This meant that work visas were no longer being issued for accountants,
security guards and salesmen, among others. Many companies got around this
restriction illegally by bringing in workers within a certain job category
and having them perform other duties. Regular raids on shops and offices by
Passport Office officials soon put a stop to that when errant workers were
arrested and deported, and employers were fined for disobeying immigration
rules.
With a population of 12 million Saudis, and dwindling oil revenue despite
this year's expected budget surplus of SR130 billion ($34 billion) as a
result of the spike in world oil prices, Labour Minister Ghazi Al-Gosaibi
declared war on the open sale of work visas that had developed into a very
profitable business for corrupt Saudis over the past decade.
"It is unacceptable that we issued 600,000 job visas last year. At the rate
we're going, we will issue 750,000 work visas this year, a figure that I
shall never accept as long as I am in a position of responsibility," Al-
Gosaibi said last April to the Council of Saudi Chambers of Commerce and
Industry in Riyadh.
According to Al-Gosaibi, as much as 70% of visas issued are being
sold on the black market. Many Saudis involved in the sale of visas, have
companies only on paper and ghost employees. But these ghost employees are
very lucrative, each one paying an average of SR9,000 ($2,400) for a visa,
and SR100 ($27) a month, plus extra fees for exit/re-entry visas and
renewals of work permits. In return for this lucre, the Saudi contractor
just has to sign a few bits of paper and hardly lift a finger.

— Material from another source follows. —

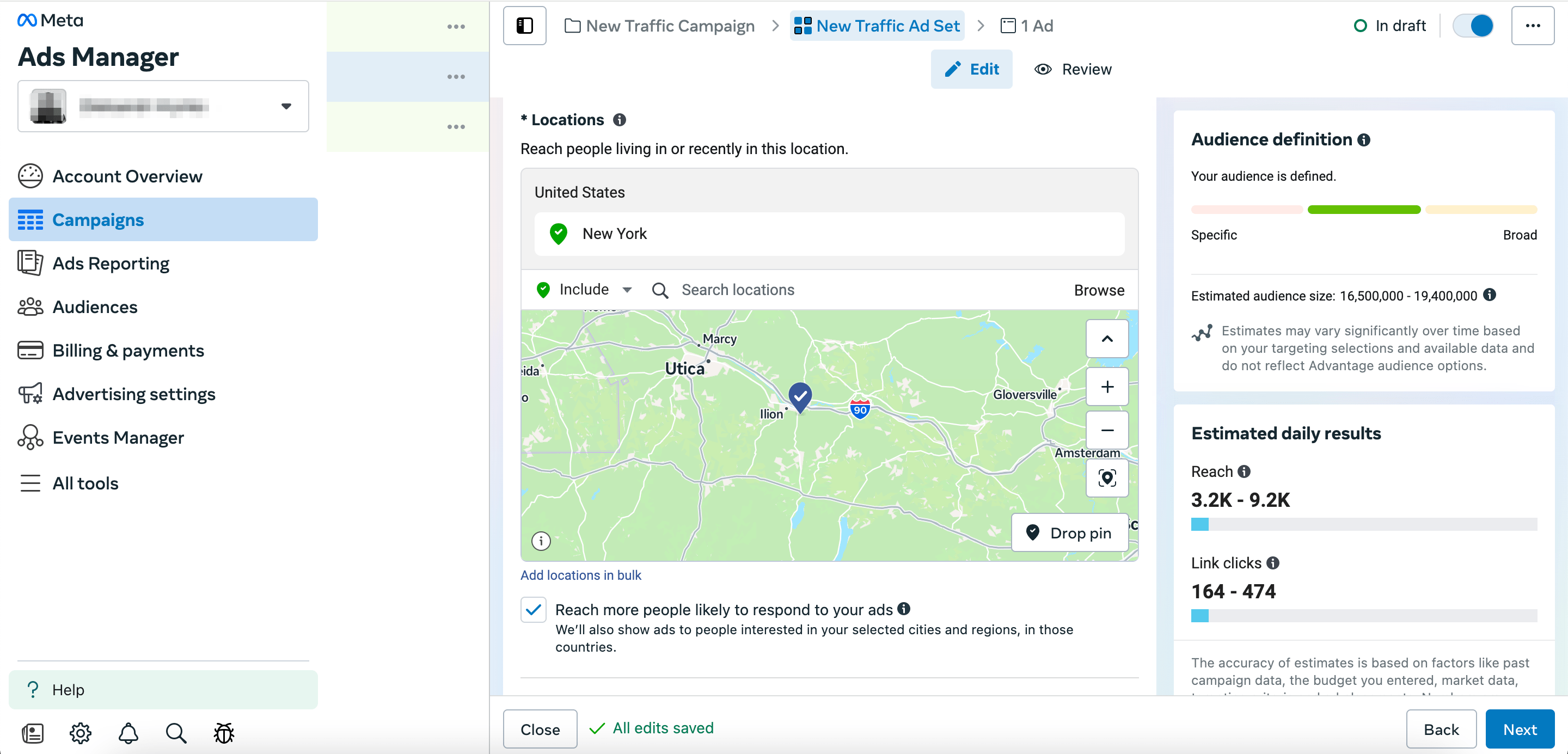The image size is (1568, 754).
Task: Click the All Tools menu icon
Action: (29, 484)
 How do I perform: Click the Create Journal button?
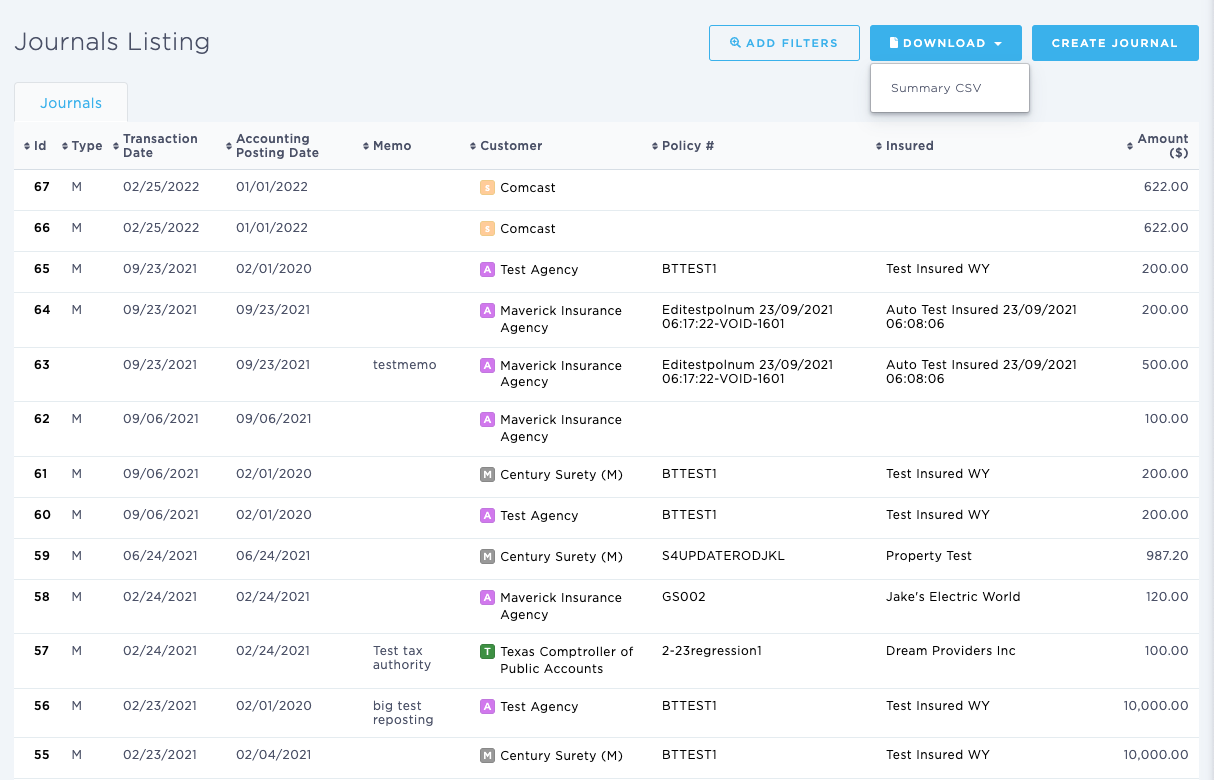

But the days of easy money for corrupt Saudis is rapidly ending. The
government has put the squeeze on the number of visas being issued, with a
just announced new rule that a commercial establishment can only apply for
one work visa at a time, with a two-month period between each subsequent
application. Previously, employers could apply for visas in blocks of 10, 20
or 30, enabling them to bring in planeloads of workers at a time.
Al-Gosaibi says the government has adopted a three-pronged approach to
fighting unemployment: Control the influx of foreigners; intensify practical
training of Saudis and set up a dialogue with the private sector to create
more jobs for Saudis.
Although the government has set up many technical colleges and programmes
across the kingdom, economists and employers still complain that there is a
disconnection between what Saudi schools are producing and what the Saudi
economy needs in terms of skilled labour.
"I don't think the government has set realistic Saudisation targets as
there isn't enough training for Saudis to be able to substitute foreign
workers," Nahed Taher, chief economist of the Jeddah-based National
Commercial Bank, told Al- Ahram Weekly in an interview. "Unfortunately, 35%
of Saudi workers are in administration, 25% in education
and only 3% in industry. We need to change our curriculum's
emphasis on the social sciences and humanities to more technical subjects if
our Saudisation programme is to succeed."
In the mean time, the private sector has found itself forced to step in and
fill in the gaps in training of the Saudis that it hires. According to
Faisal Ghulam, general manager for human resources at Tetra-Pak Saudi
Arabia, his company has signed an agreement to train 30 students from the
Jeddah Technical College for six months to a year. During the training,
Tetra-Pak will pay the trainees a basic salary and give them the opportunity
of full-time employment if they show promise. The company has even built a
fully-equipped ideal classroom and donated it to the technical college, as
part of its contribution to training Saudis. The classroom will be ready by
the end of September.
"The Labour Office used to send us Saudi graduates who were looking for
jobs, but more often than not they would send us literature graduates who
were completely unsuitable for technical jobs. That's why we started our own
training programme," explained Ghulam to the Weekly. "Our workforce of 312
employees is 35% Saudi, but we find it extremely difficult to find
qualified Saudis."
High salary expectations of some Saudi graduates have also prevented many
of them from finding suitable employment. It is not uncommon for engineering
or computer science graduates to expect a starting salary of around SR12,000
a month ($3,200), especially if they have a degree from the US or Britain.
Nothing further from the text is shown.